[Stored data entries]
● ● ●

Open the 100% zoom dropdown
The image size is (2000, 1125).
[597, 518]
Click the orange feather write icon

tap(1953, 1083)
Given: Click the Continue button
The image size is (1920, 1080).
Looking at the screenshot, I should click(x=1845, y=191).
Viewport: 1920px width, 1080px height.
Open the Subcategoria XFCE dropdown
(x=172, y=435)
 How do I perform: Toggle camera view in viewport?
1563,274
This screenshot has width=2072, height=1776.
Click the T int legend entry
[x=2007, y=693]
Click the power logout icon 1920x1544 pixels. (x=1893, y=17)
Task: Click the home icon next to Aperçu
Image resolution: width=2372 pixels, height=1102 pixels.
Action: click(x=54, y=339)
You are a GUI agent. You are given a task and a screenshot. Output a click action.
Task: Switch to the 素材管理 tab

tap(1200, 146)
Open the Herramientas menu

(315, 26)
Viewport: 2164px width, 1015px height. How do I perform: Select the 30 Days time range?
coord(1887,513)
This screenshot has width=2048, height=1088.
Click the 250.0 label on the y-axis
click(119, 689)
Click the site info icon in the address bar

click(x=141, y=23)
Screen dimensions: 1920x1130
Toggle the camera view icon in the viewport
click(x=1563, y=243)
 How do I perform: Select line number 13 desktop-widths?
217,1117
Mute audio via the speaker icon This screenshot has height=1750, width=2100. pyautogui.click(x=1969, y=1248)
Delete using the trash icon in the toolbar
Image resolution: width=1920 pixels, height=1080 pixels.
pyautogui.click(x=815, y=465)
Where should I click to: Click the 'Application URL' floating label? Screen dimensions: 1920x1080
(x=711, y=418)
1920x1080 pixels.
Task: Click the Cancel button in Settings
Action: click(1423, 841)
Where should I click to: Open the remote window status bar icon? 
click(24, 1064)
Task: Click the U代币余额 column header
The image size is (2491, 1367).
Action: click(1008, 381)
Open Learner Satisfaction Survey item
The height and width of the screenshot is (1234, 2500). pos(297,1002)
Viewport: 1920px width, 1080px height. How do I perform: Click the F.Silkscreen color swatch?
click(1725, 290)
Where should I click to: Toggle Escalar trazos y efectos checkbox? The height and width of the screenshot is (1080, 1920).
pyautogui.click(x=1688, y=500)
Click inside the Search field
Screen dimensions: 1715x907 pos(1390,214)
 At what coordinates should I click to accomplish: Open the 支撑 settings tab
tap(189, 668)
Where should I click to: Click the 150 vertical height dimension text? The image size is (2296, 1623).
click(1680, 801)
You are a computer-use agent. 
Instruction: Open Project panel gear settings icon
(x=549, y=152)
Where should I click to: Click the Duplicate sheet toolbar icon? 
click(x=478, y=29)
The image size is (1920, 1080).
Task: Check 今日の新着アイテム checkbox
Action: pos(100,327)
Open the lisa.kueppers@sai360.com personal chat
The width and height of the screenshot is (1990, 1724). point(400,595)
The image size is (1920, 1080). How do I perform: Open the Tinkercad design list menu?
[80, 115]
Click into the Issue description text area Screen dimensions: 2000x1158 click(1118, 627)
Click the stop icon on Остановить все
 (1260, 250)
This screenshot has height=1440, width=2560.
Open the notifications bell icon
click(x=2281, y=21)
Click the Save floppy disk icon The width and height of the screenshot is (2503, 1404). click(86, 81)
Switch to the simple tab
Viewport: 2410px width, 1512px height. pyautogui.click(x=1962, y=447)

● ● ●

### Task statement
Reproduce the data. Match each line exactly.

### Task solution
Open the 100% zoom dropdown
The image size is (2000, 1125).
[597, 518]
Click the orange feather write icon

tap(1953, 1083)
Given: Click the Continue button
The image size is (1920, 1080).
Looking at the screenshot, I should click(x=1845, y=191).
Viewport: 1920px width, 1080px height.
Open the Subcategoria XFCE dropdown
(x=172, y=435)
 How do I perform: Toggle camera view in viewport?
1563,274
This screenshot has width=2072, height=1776.
Click the T int legend entry
[x=2007, y=693]
Click the power logout icon 1920x1544 pixels. (x=1893, y=17)
Task: Click the home icon next to Aperçu
Image resolution: width=2372 pixels, height=1102 pixels.
Action: click(x=54, y=339)
You are a GUI agent. You are given a task and a screenshot. Output a click action.
Task: Switch to the 素材管理 tab

tap(1200, 146)
Open the Herramientas menu

(315, 26)
Viewport: 2164px width, 1015px height. How do I perform: Select the 30 Days time range?
coord(1887,513)
This screenshot has width=2048, height=1088.
Click the 250.0 label on the y-axis
click(119, 689)
Click the site info icon in the address bar

click(x=141, y=23)
Screen dimensions: 1920x1130
Toggle the camera view icon in the viewport
click(x=1563, y=243)
 How do I perform: Select line number 13 desktop-widths?
217,1117
Mute audio via the speaker icon This screenshot has height=1750, width=2100. pyautogui.click(x=1969, y=1248)
Delete using the trash icon in the toolbar
Image resolution: width=1920 pixels, height=1080 pixels.
pyautogui.click(x=815, y=465)
Where should I click to: Click the 'Application URL' floating label? Screen dimensions: 1920x1080
(x=711, y=418)
1920x1080 pixels.
Task: Click the Cancel button in Settings
Action: click(1423, 841)
Where should I click to: Open the remote window status bar icon? 
click(24, 1064)
Task: Click the U代币余额 column header
The image size is (2491, 1367).
Action: click(1008, 381)
Open Learner Satisfaction Survey item
The height and width of the screenshot is (1234, 2500). pos(297,1002)
Viewport: 1920px width, 1080px height. How do I perform: Click the F.Silkscreen color swatch?
click(1725, 290)
Where should I click to: Toggle Escalar trazos y efectos checkbox? The height and width of the screenshot is (1080, 1920).
pyautogui.click(x=1688, y=500)
Click inside the Search field
Screen dimensions: 1715x907 pos(1390,214)
 At what coordinates should I click to accomplish: Open the 支撑 settings tab
tap(189, 668)
Where should I click to: Click the 150 vertical height dimension text? The image size is (2296, 1623).
click(1680, 801)
You are a computer-use agent. 
Instruction: Open Project panel gear settings icon
(x=549, y=152)
Where should I click to: Click the Duplicate sheet toolbar icon? 
click(x=478, y=29)
The image size is (1920, 1080).
Task: Check 今日の新着アイテム checkbox
Action: pos(100,327)
Open the lisa.kueppers@sai360.com personal chat
The width and height of the screenshot is (1990, 1724). point(400,595)
The image size is (1920, 1080). How do I perform: Open the Tinkercad design list menu?
[80, 115]
Click into the Issue description text area Screen dimensions: 2000x1158 click(1118, 627)
Click the stop icon on Остановить все
 (1260, 250)
This screenshot has height=1440, width=2560.
Open the notifications bell icon
click(x=2281, y=21)
Click the Save floppy disk icon The width and height of the screenshot is (2503, 1404). click(86, 81)
Switch to the simple tab
Viewport: 2410px width, 1512px height. pyautogui.click(x=1962, y=447)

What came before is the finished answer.